The nurse in the ER frowned at me. She asked why I hadn’t washed my hand right away.

“Uh, I got hit by a car. And then I came here.”

She made me wash my hands thoroughly. I sucked air in through my teeth.

Once my hand was clean, another nurse came in and examined the wounds. No stitches necessary. He smiled. “Skin is the best band-aid,” he declared, delicately placing my flayed flesh in bandages.

After I was released, I went to the bar near my apartment and ordered a whiskey soda. I wiggled my mummy fingers at the bartender and showed off my ER admission bracelet. We laughed. Eventually the lacerations healed and left scars.

I later learned from the insurance company that the driver was an exhibitor. She was unfamiliar with the area. She didn’t see me.

The week after I got hit, the city installed a barrier between the car lane and the bike lane to protect cyclists.

I guess I just had bad timing.

Life must be a circle because I’m headed back to the Colorado Convention Center this weekend for ALA Midwinter. As a member of the 2018 Stonewall Book Award Committee for Children’s and Young Adult Literature, I’ll be sequestered all day Saturday to deliberate titles under consideration for the award. I expect it will be a less traumatizing experience than the last time I was there. I hope. The winners will be announced at the Youth Media Awards on Monday at 8am Mountain time. You can watch the livestream here.

(Unsolicited advice: if you are lucky enough to serve on a book award committee, get a PO box. Thank you, publishers. I’m sorry about all the books that never reached me because I moved three times.)

As I prepare to head back to Denver, I’m stuck thinking about the shape of things. About lines and intersections and parallels. About where I was and where I am.

I left Tacoma. I lived in Denver for a year. Then I moved back to Washington. Sometimes I call it a slingshot move. Or a boomerang. A bounce.

When I lived in Denver, I rode my bike and got hit by a car and got scars.

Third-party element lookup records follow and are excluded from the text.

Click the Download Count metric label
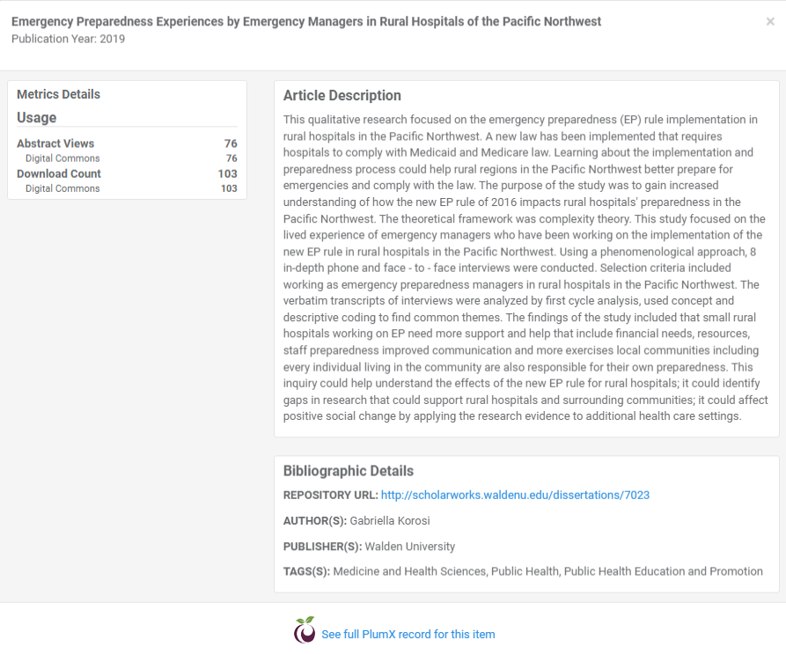Image resolution: width=786 pixels, height=654 pixels. tap(59, 173)
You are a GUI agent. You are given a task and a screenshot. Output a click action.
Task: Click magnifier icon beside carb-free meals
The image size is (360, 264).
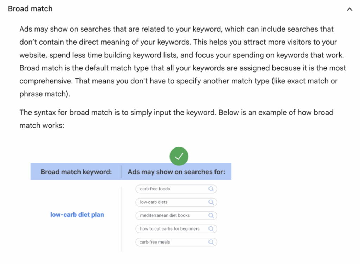pos(211,242)
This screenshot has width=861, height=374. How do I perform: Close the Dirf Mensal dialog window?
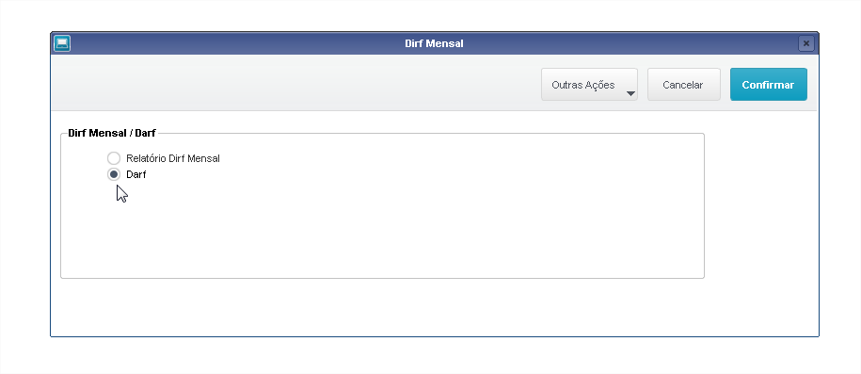point(806,43)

This weekend, I know I won’t be able to stop myself. I’ll circle back. I’ll check the sidewalk for my blood stains.

I’m going to a conference for librarians. But I’m not a librarian anymore.

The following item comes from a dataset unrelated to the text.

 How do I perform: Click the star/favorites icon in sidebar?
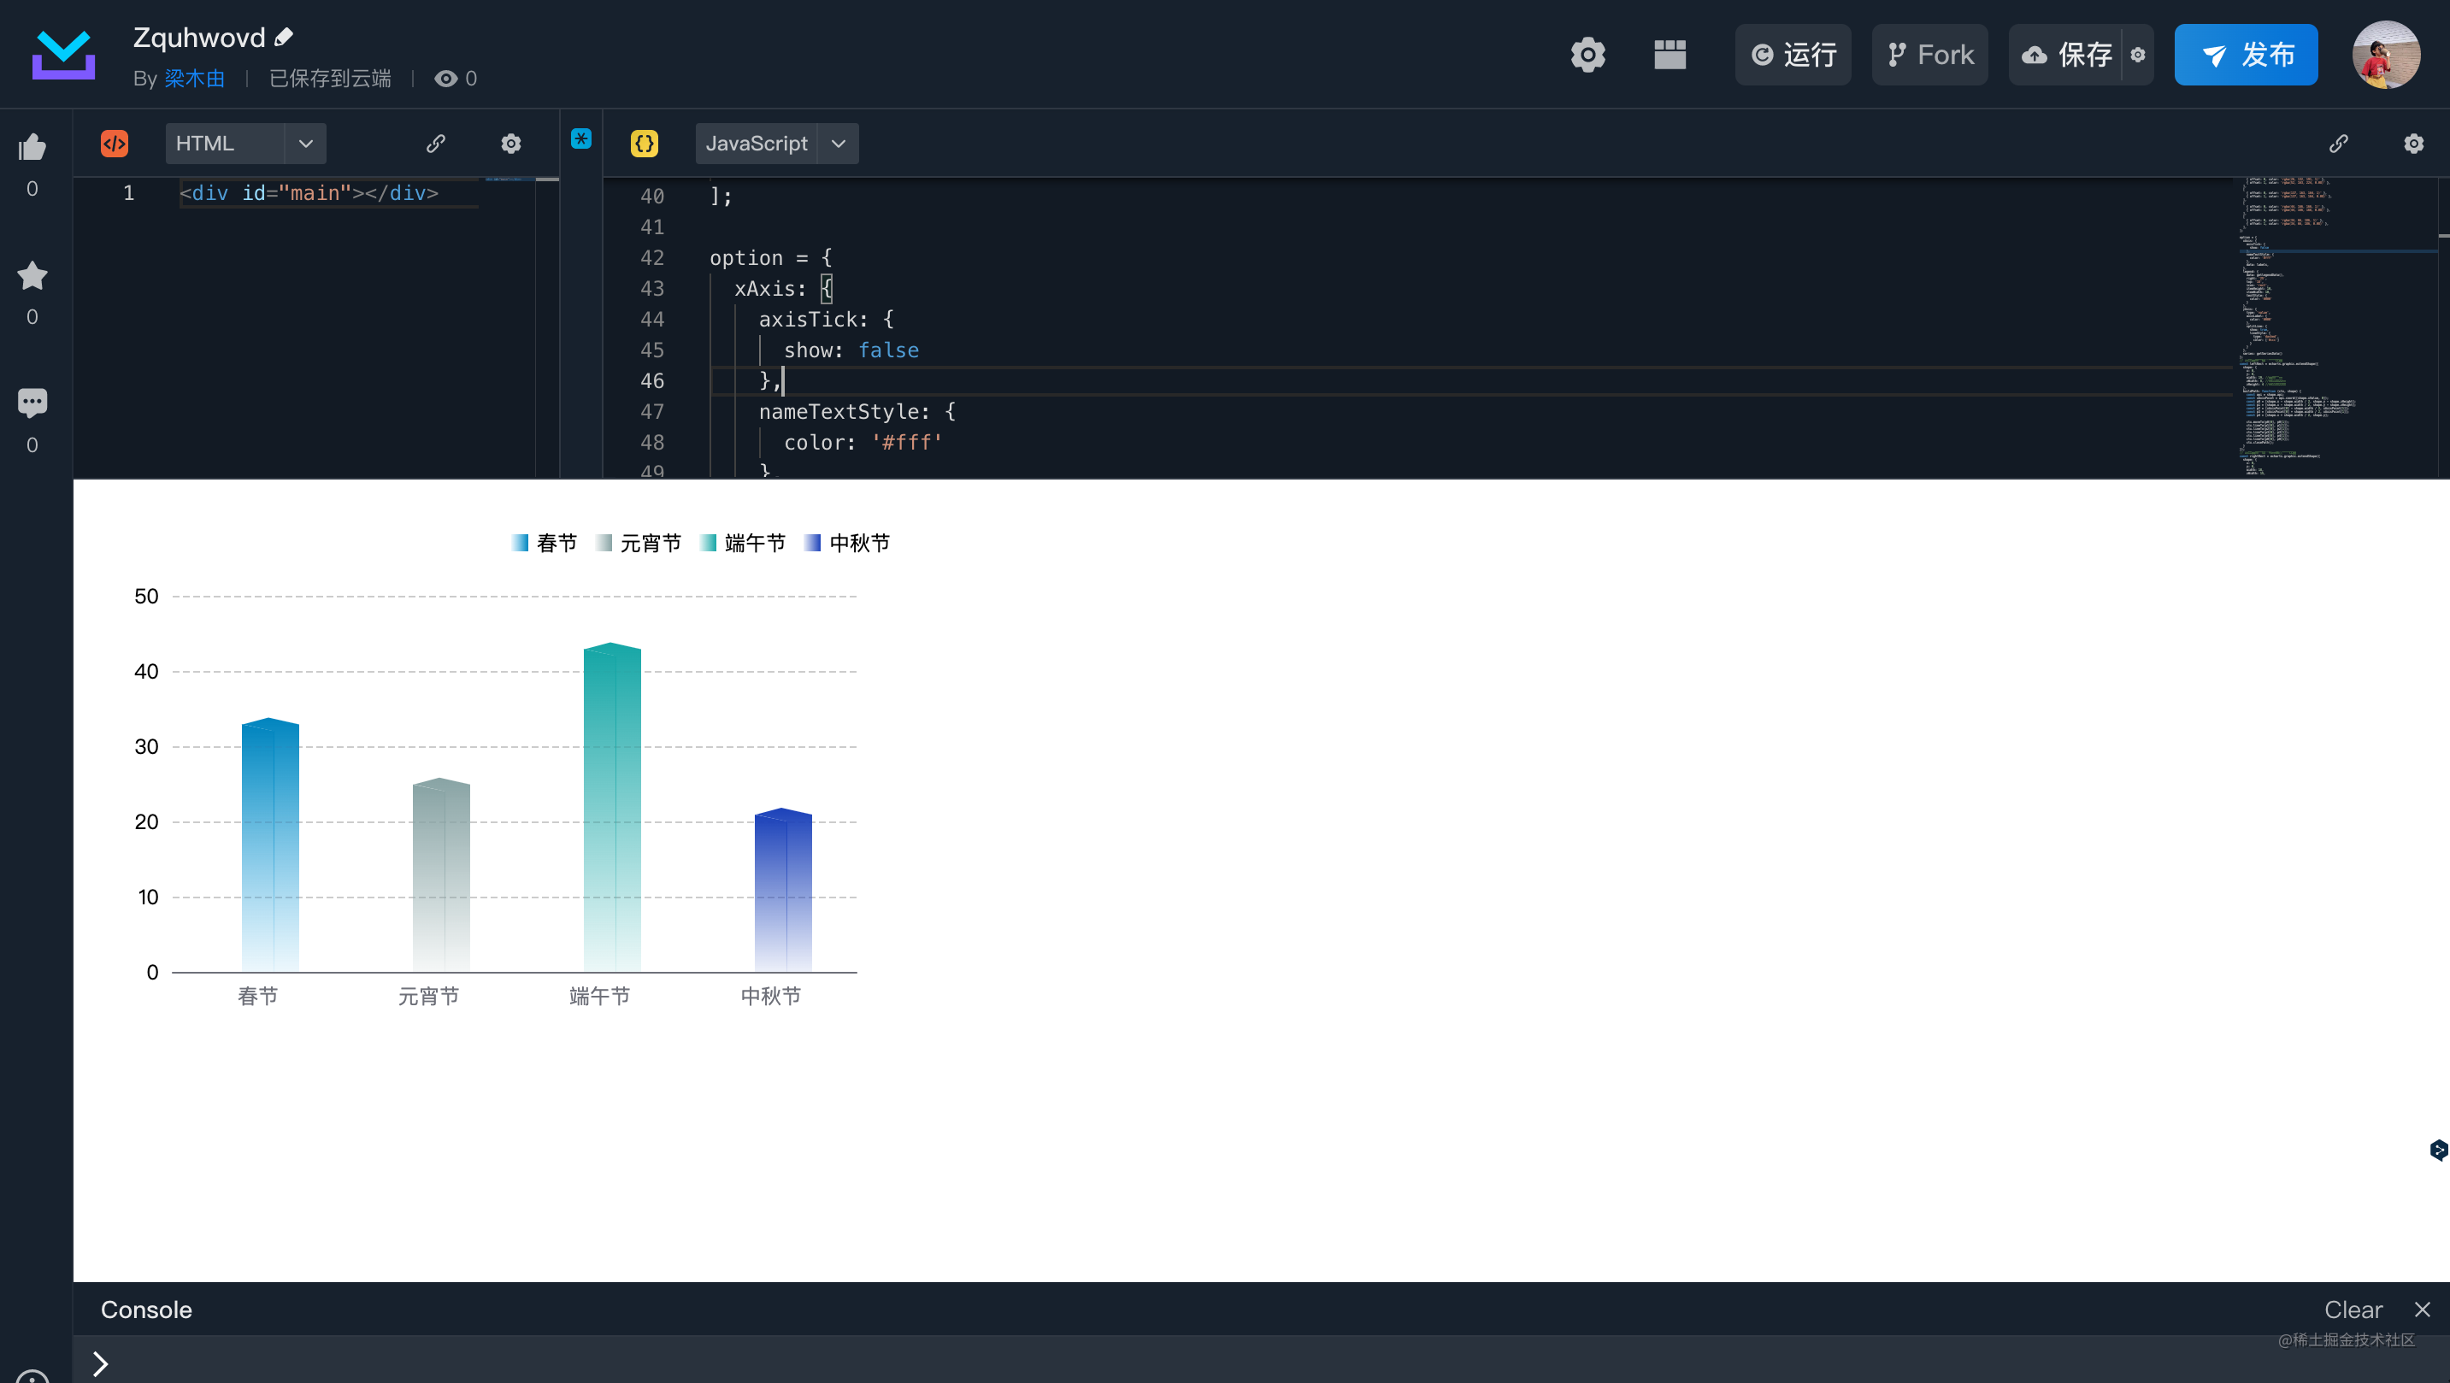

I work at the same college where I was a librarian for four years. I have the same e-mail address, the same employee ID number. But everything else is different.

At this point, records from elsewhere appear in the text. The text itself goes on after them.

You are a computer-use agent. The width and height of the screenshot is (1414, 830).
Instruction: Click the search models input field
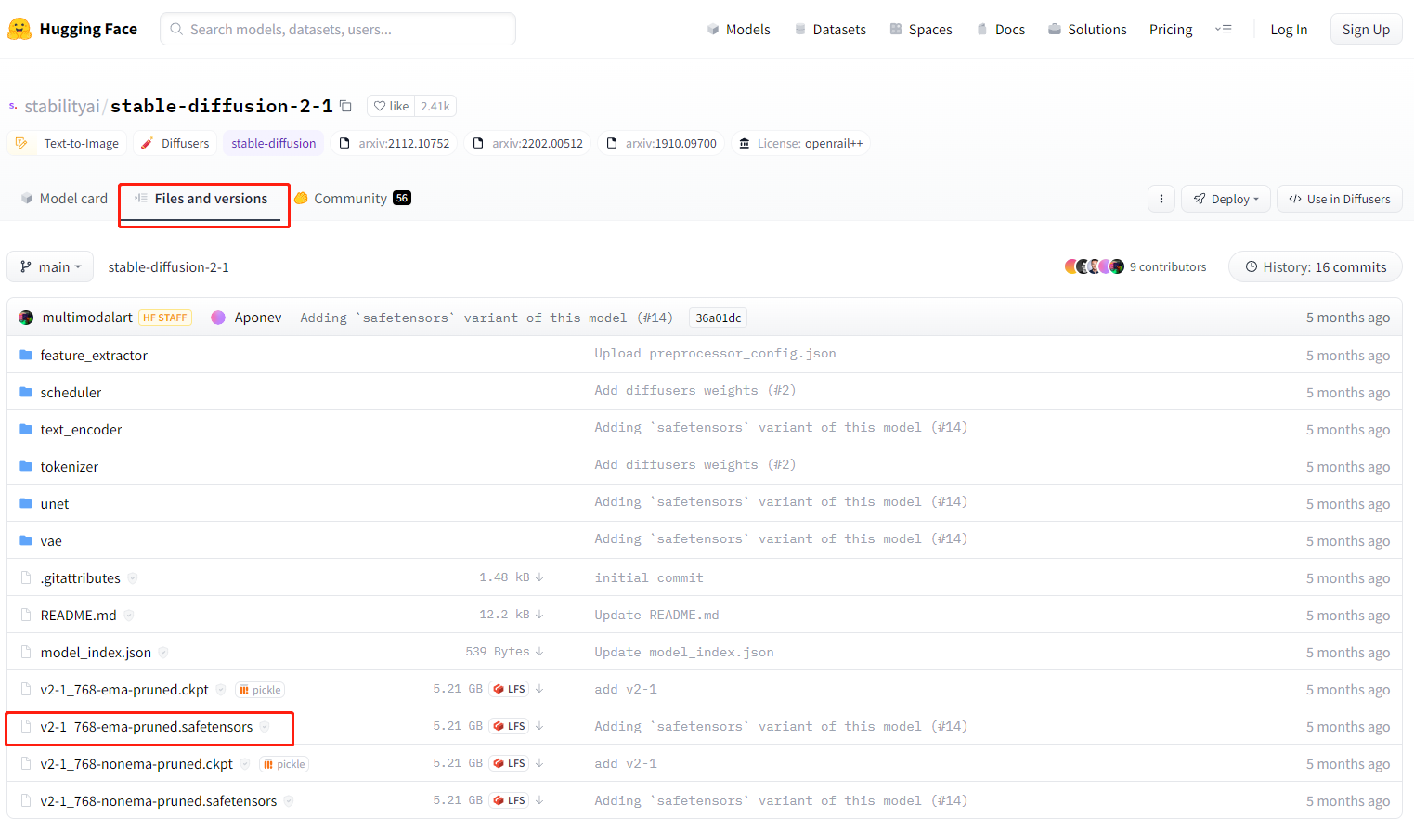338,30
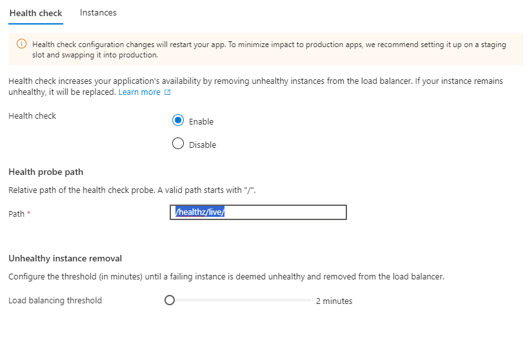Screen dimensions: 527x353
Task: Click the "2 minutes" threshold value
Action: (334, 301)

What is the shape of the universe?

Is it a circle, or a triangle, or a spiral?

My ex-husband e-mailed me out of the blue last week. He’s selling the house we bought together when we were married.

Part of his message said, “I’m sorry.”

When we were married, I got a job as a librarian in Puyallup. But we owned a house in Portland, two and a half hours away. So I got an apartment in Puyallup and I drove 392 miles every week to go home on the weekends. I spent a lot of time on Interstate 5. After a year of my weekly commutes, I got a tenure-track job. We got divorced.

Now I live in Seattle and I work in Tacoma, at the same college that hired me six years ago.

I spend a lot of time on I-5.

But now it’s different. I come home every night to my husband. We eat dinner together. He makes pasta sauce from scratch and listens to jazz. After dinner, I read The Odyssey out loud while he drinks Coke floats with vanilla ice cream.

Sometimes when my husband holds me, he says, “I like your shape.”

It always makes me laugh. What is my shape, exactly?